Behaving Badly Review
By Rich Cline
For a comedy that so desperately wants to be rude and sexy, this movie is remarkably timid. It does a great job putting up a front as an anarchic laugh riot, but the genuinely funny moments are few and far between. And it seems to have been written by sniggering teenage boys who can only imagine what it's like to experience sex, drugs and romance, but they haven't a clue, really. Thankfully, the starry cast makes it just about watchable.
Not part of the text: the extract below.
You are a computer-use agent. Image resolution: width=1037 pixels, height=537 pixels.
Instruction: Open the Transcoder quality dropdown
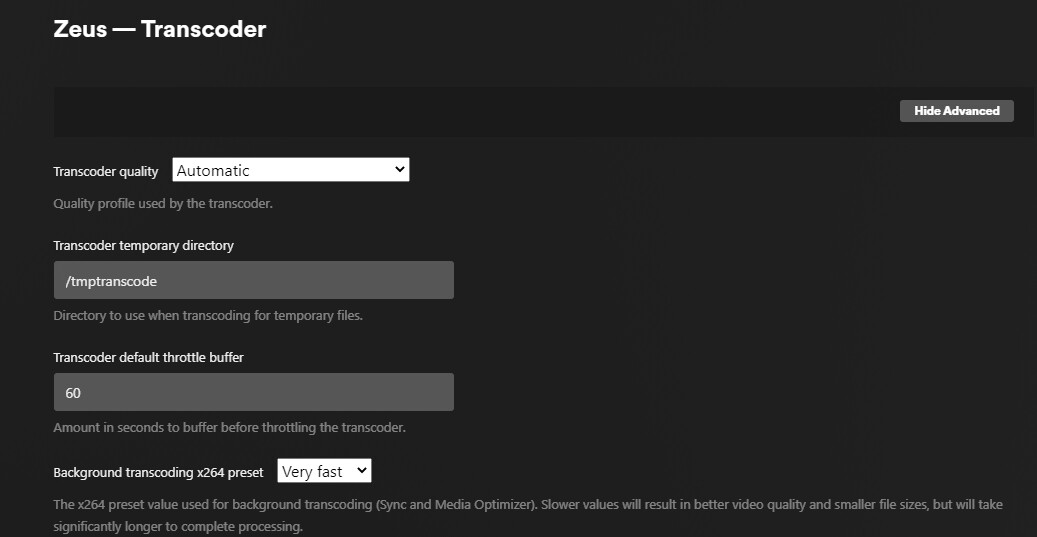coord(290,170)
With a drunken mom (Mary-Louise Parker) and a deadbeat dad (Cary Elwes), 17-year-old Rick (Nat Wolff) pretty much has to grow up on his own. Then over two fateful weeks everything starts going wrong. Just as he seems to be making progress with hot good-girl Nina (Selena Gomez), he gets caught in a drug deal with a strip-club manager (Dylan McDermott), the cops find a dead mobster in his car, and then everyone is arrested when a house party he throws turns into a drug-fuelled sex romp. Even more precarious for Rick is the fact that he has just lost his virginity to Pamela (Elisabeth Shue), who is both his mother's best friend and the mother of his best friend Billy (Lachlan Buchanan).
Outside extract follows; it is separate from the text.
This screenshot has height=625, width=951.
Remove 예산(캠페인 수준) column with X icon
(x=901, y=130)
Yes, the script wallows in sex and drugs, but never seems quite sure what to do with them, shying away whenever anything remotely grown-up threatens to happen. Instead, scenes degenerate into corny broad comedy that feels more than a little desperate. Director Tim Garrick throws everything he can think of at the screen, so naturally a few gags stick. Even if the plot is paper-thin, and several of the jokes are beyond offensive (including gags hinging on both statutory and prison rape), there are also several witty zingers that elicit outright laughter. Such as when Nina remarks casually that her parents are away from home attending a pro-life gun rally in Dallas.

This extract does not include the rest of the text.